Furthermore, it has been a long while since eradication and streamlining of existing special purpose taxes have been high on the agenda for taxation policies, as special purpose taxes under several respective pretexts have been inefficiently managed and have distorted the taxation system. Under such circumstances, creating another special purpose tax is more of an anti-reform measure than taxation reform.
When it comes to the issue of childbirth, the role of the government is more than important. The Organization of Economic Cooperation and Development (OECD) estimates that Korea will see its birthrate surge from the current 1.13 to a maximum 2.5 if it beefs up assistance for childbirth and child rearing to the level of advanced countries. The OECD also suggests measures, such as introducing a tax cut that directly reduces childcare expenses, improving official childcare centers for pre-school children, expanding part-time job opportunities for women, and guaranteeing childcare leave periods. In particular, it emphasizes that a tax cut alone will increase the birthrate by 0.5. Nevertheless, the government has simply stuck to collecting more taxes.
What is worse, those who need childcare services are suffering as relevant ministries confront with each other over childcare policies. Deputy Prime Minister Han announced that he would consider lifting regulations on childcare fees for private childcare centers, starting in 2007 in an effort to enhance the quality of childcare services, while Minister Jang Ha-jin of the Ministry of Gender Equality and Family (MOGEF) opposes the plan.
Jang advocates the public nature of childcare services, but childcare facilities are so insufficient that only one out of four pre-school children under three has access to official childcare centers. Even among these facilities, state-owned and public childcare centers account for a mere 5.5 percent. If it is impossible to dramatically increase state-owned and public childcare facilities right now, private capital, at least, should be allowed to provide a variety of childcare services.

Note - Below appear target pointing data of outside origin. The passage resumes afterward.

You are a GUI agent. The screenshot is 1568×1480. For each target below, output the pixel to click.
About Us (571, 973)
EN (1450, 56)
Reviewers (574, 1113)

This can be made possible only by withdrawing regulations on childcare fees, but the authorities in chargethe MOGEFstill insist on regulations on the basis of egalitarianism.
The OECD points out that simply adding more childcare facilities can raise the birthrate by 0.4. It is worth revisiting whether the MOGEF is virtually hindering childbirth. Rather than being busy trying to provide face-saving childbirth bounties or one-time childrearing expenses, the government should come up with substantial measures such as a tax cut and liberalization of childcare fees.